Рассказчик в приемной врача раздраженно негодует на пациента по имени Амбруаз Матье, который не является на прием и задерживает остальных пациентов. К своему потрясению, он обнаруживает, что этот пациент — он сам и что запись была за двадцать минут до этого момента, а своего имени он не помнит. Бодрое начало в духе истории Грегора Замзы сулит историю с массой неудобств для главного героя и его окружения — и не обманывает. Профессия, семья, воспоминания о прошлом — все для героя остается на месте, но сакральная связка из двух слов, которая всю жизнь определяла его «я», исчезает. Этот на первый взгляд комичный и обескураживающий инцидент быстро перерастает в экзистенциальный кризис, ставя под вопрос саму природу личности.
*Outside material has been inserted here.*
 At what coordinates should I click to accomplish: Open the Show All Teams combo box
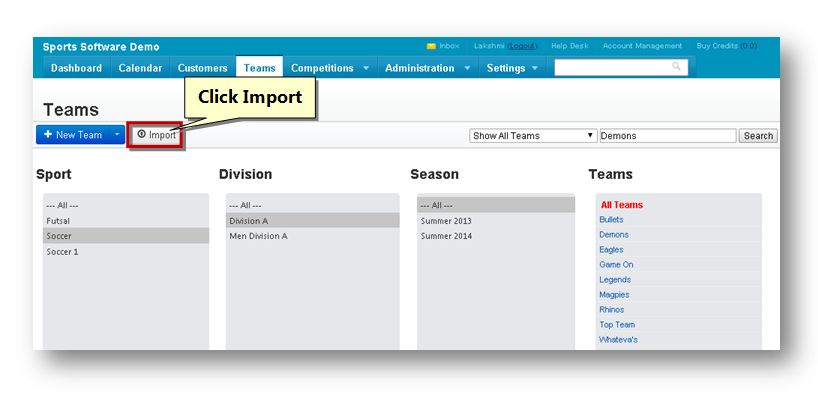pyautogui.click(x=533, y=136)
Амбруаз много размышляет о старости и потере памяти, особенно о забывании имен. Он считает возраст одним из «спорных даров» жизни и описывает собственный метод «испытания календарем» для определения возраста. Герой серьезно относится к потере памяти, видя в ней вызов собственной идентичности. Не станем лукавить — книг о поиске идентичности в последнее время выходит изрядно, однако все дело в том, как написана та или иная. Байи свое писательское дело знает. Главная тема романа — это взаимосвязь между именем человека, его идентичностью и памятью. Забывание собственного имени вызывает у Матье кризис самоидентификации. Он воспринимает имя не просто как набор звуков, а как неотъемлемую часть себя, свою «крепость» и «балласт» — и борьба за возвращение имени становится борьбой за собственное «я». Ирония заключается в том (до конца предложения небольшой спойлер, если вы еще не читали книгу, можно пропустить и продолжить читать рецензию со следующего абзаца), что в итоге он приходит к выводу: это не он забыл свое имя, а имя «забыло» его — и это уже ведет к добровольному отказу от него и обретению новой, безымянной идентичности.
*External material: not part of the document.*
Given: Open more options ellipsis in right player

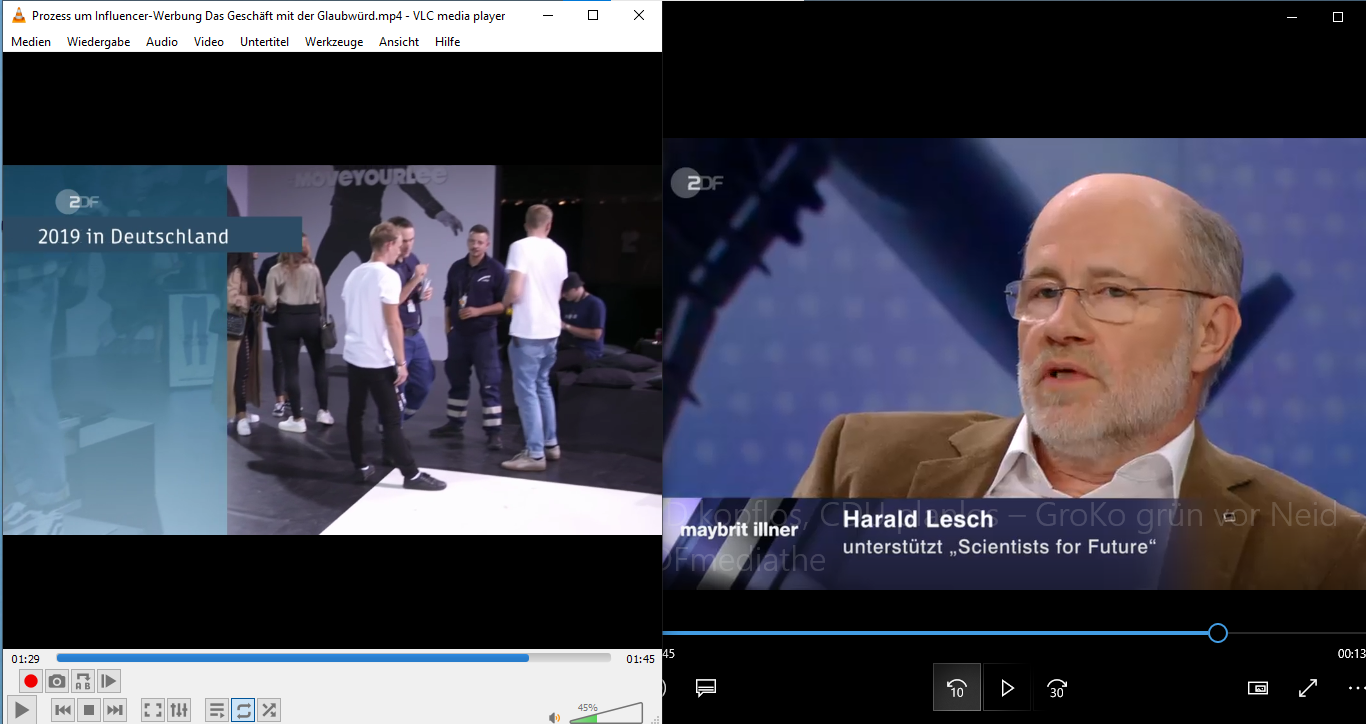Looking at the screenshot, I should tap(1356, 688).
Утрата имени беспокоит героя не только сама по себе, но и в связи с темой деменции. Герой осознает, что его болезнь может быть проявлением старческого маразма, как это произошло с его матерью. Реакция окружающих на его «недуг» — от жалости до неловкости и подозрения — подчеркивает общественное отношение к проблемам пожилых и их потере контроля над собой. Амнезия становится проверкой и для самого Амбруаза, и для окружающих его людей. Друг Гастон развивает теорию о тривиальных и исключительных именах. Жена пытается помочь своими методами. Врачи сперва настроены скептически, а потом выстраивают на этом случае целые научные теории — сама идея «борьбы» за имя и попытки «выдрессировать» память звучат драматично, но не лишены горькой иронии.
«Отрыв» — это история о жизненной инерции, предзаданных, а иногда и просто навязанных ролях и минимально необходимом условии человеческой свободы.
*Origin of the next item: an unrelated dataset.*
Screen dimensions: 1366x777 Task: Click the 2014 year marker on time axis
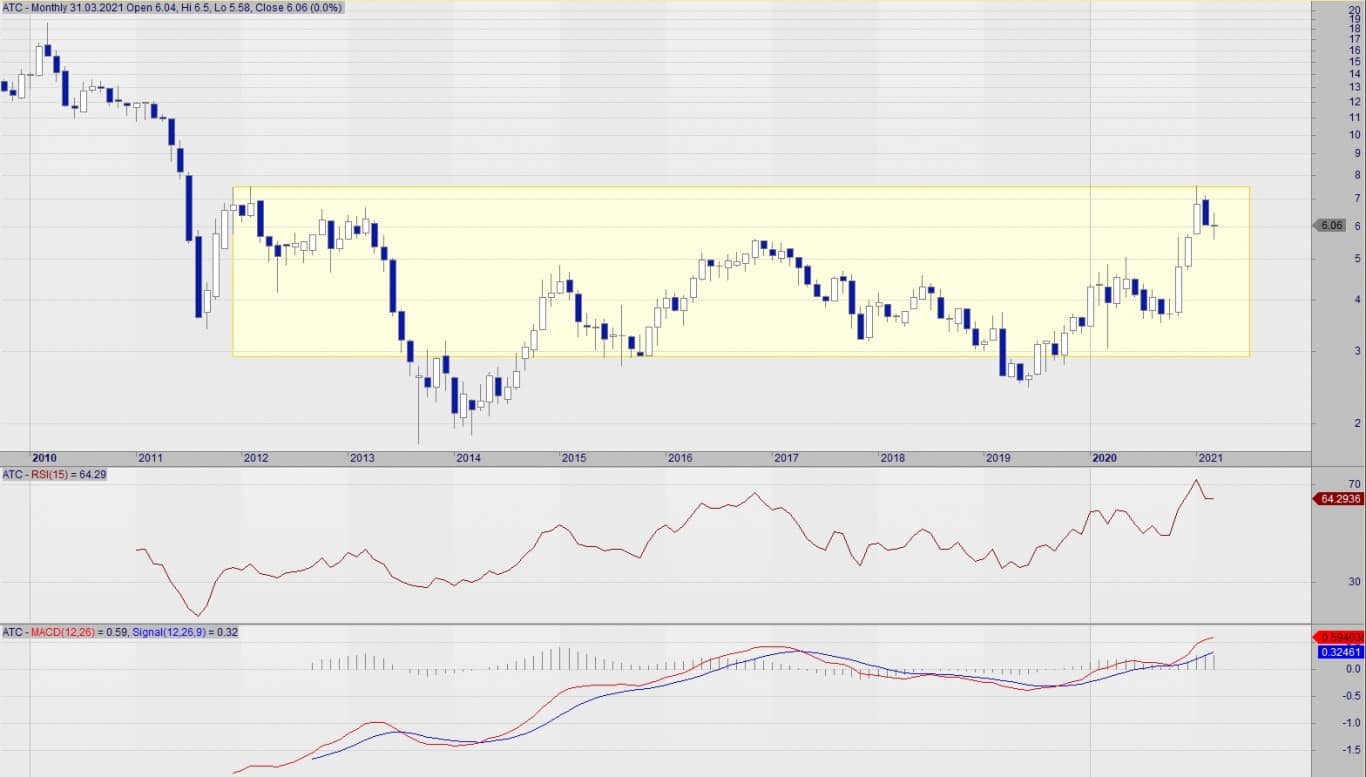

«Мой друг Гаспар считает, что имена собственные забываются наравне с другими, разве что для обычных слов имеются синонимы, из-за чего потеря ощущается не так болезненно. Это верно. Поэтому я столь же пристально слежу за нарицательными и подвергаю их той же суровой расправе. Как-то раз я забыл слово “граммофон”. Поймав его за хвост, я объяснил ему: если он исчез из нашей жизни, это еще не значит, что он сбежит из моей памяти. Пока я жив, нравится ему или нет, он будет там сидеть, как бы ему ни хотелось сигануть в забвение, что понятно для подобного предмета с печальной участью — пыльные чердаки вместо блестящего будущего. Безжалостно напомнив граммофону о его суровой реальности, я решил включить доброго полицейского и похвалить его. Ты, конечно, оригинал, “граммофон”, только посмотри на себя: сколько тебя ни мучили произношением, ты сохранило обе “м” — заупрямился и выстоял. Здесь кроется твое лукавство — самостоятельность, достойная денди. Все ошибаются, когда тебя пишут, а ты веселишься своим проделкам каждый раз. За это мы тебя и любим. Больше так не делай, засранец.
Надо его растормошить.
Вот как в моем возрасте (я бы с радостью сообщил вам свой год рождения и год, в который пишу, и вы бы с легкостью посчитали) я наслаждаюсь памятью, вызывающей зависть у тех, кто намного моложе меня. Места, даты, имена собственные, цитаты великих и — лукавства ради — малоизвестных писателей — все это приходит мне на ум в мгновение ока и без усилий. Мне говорят: повезло. Я великодушно соглашаюсь списать на удачу плоды безустанной бдительности».